Slashed, lower left leg. Stabbed, right arm. Cut, right rib, hit, left hand. Kicked, left leg, knee down. Blocked, then staggered back. Rothick fell. He was losing the fight. One of the next few blows would be the last. One of the next few blows would end him.
They did not fall.
“Dallos nacht Niewiend, nicht-tach, I have an offer for you” said the Piper. Squinting into a grimace, the goat man held off his fellows and spoke spoke in Anglic. “Who taught you how to speak our language, little man? You are not of the Fey-land, and have no fey-spirit in your blood. This one here now’s some of the eld-tongue but speaks it as most of your kind do. Awkwardly, haltingly. And here you speak our language as if you were reared it.”

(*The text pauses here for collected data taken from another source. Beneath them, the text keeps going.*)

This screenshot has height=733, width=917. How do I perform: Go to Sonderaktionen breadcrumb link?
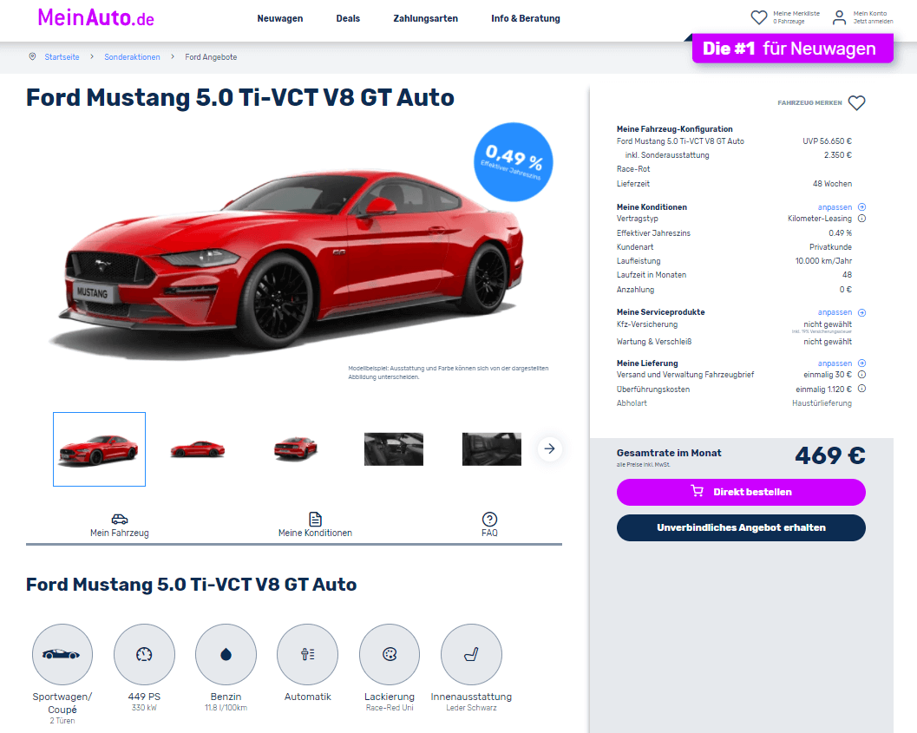click(x=132, y=56)
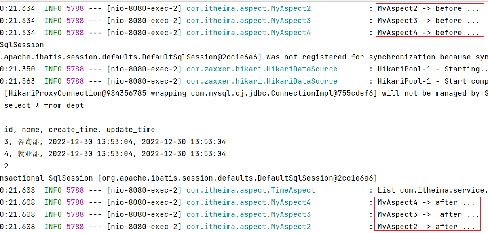The image size is (488, 233).
Task: Click the 0:21.563 timestamp
Action: click(x=17, y=81)
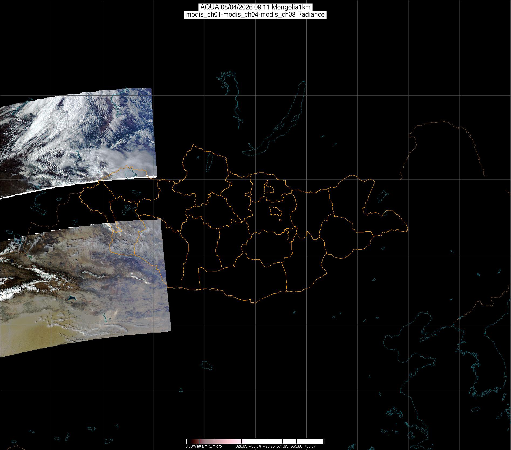The image size is (511, 450).
Task: Click the 735.37 colorbar value label
Action: [x=310, y=446]
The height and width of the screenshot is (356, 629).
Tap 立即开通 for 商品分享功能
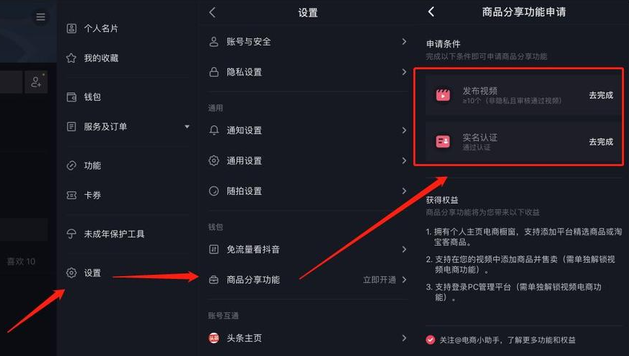pyautogui.click(x=379, y=279)
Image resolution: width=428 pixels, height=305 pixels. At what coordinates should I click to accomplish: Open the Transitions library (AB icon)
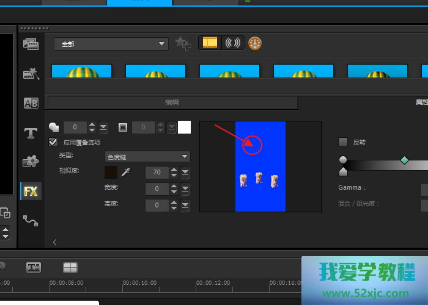(31, 103)
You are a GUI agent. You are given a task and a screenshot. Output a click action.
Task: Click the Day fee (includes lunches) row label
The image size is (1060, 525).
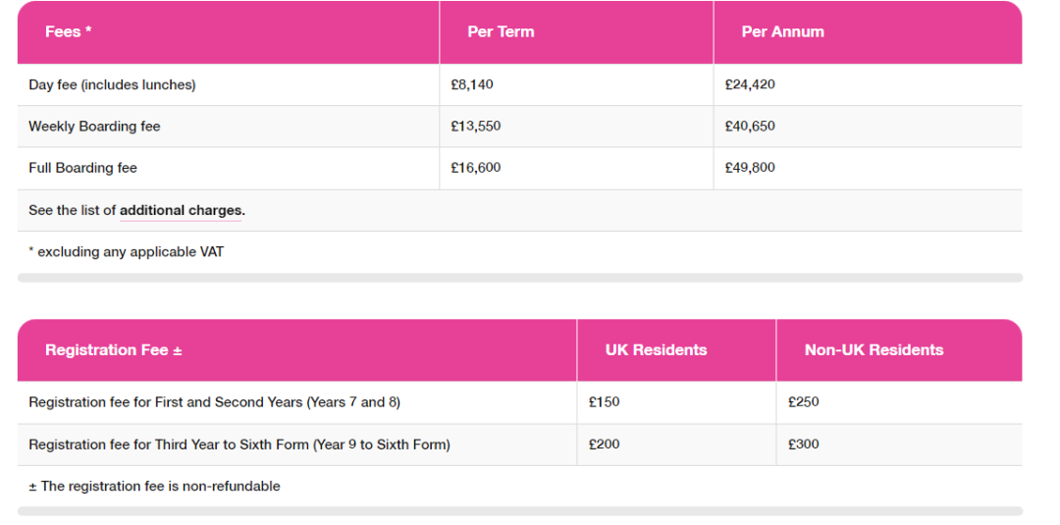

The next few words spoken by the piper were not understood even by Rothick, since they weren’t just un-words, they were true language. The eld-tongue is the mother of all the fey languages, and share many things in common, but Rothick was still learning more and more of it, and it is not spoken as a language even in the elven lands. He could not however speak fluently in the elven tongues, much less the dialect spoken by the goat-men.
“What’s going on?” The captain asked Rothick, pulling him over to the rest of their small group, those left standing or not. “I don’t know. I don’t really understand what they’re saying. Something about a song, or their mother, I don’t know..”
“Silence manling! Piper. You may play.”
The goat man rested his hands on the pommel of his sword, standing with his sword tip on the ground, and closed his eyes and listened as the piper began to play.
“I don’t get it, what’s going on Captain?” Meje was the first to ask after a minute or two of silence. Rothick was the one to answer him “The Piper is playing something, but it’s not something for our ears to hear, it’s not in a tone we can possibly hear.. How he learned to play something like that I don’t know.”
Minutes passed. The sun slowly moved overhead. A few low melancholy notes here or there could be heard occasionally. The goat-men stood silent, all listening attentively, and stood as if they were stone. After what seemed like an age, the piper stopped playing.
“You may pass. Thank you Piper.” The goat men stood aside, and a path was cleared for the group to pass through, helping the wounded along slowly. The Captain, Rothick, and the others could see tears streaming down the eyes of many of the goat-men. They all stood silently with their eyes closed until they had passed, they then turned and walked away as if walking into black smoke and they were gone. More than a few of the men were wild eyed and bewildered. No one knew what had just transpired.
“Piper, what did you just do? What was that song?” Rothick questioned. These were a type of the Fey to be found here, and an armed band of them, highway bandits, but on a much higher level than could be found in human lands. They should not and would not have survived but for this odd series of events.
“All-mother’s song. A song I wish never to have to play again.”